(DATA SUPPLIED Opens)

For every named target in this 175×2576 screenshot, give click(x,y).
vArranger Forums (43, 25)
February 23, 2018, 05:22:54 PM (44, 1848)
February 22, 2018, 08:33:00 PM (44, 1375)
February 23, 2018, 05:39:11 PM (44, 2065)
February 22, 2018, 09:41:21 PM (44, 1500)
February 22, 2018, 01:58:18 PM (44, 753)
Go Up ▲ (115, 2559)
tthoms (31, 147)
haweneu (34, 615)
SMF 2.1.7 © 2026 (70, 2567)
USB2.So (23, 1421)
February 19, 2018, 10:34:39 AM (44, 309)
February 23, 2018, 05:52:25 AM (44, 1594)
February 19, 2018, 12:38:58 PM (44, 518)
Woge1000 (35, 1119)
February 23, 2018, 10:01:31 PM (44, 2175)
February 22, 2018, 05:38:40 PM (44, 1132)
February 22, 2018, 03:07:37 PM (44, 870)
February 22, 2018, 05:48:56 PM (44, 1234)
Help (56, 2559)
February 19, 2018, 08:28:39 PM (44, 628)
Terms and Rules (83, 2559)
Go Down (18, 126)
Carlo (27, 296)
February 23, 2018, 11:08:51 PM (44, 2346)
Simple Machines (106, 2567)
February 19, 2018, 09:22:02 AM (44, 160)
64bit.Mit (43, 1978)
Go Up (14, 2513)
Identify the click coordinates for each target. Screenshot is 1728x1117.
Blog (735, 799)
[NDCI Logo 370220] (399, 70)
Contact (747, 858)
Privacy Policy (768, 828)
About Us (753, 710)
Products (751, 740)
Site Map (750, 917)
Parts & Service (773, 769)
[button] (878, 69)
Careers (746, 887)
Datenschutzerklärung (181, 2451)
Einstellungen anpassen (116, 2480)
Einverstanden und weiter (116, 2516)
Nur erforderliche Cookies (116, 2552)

(DATA SUPPLIED Closes)

Count the lines above with the string "click"; report only that figure.

2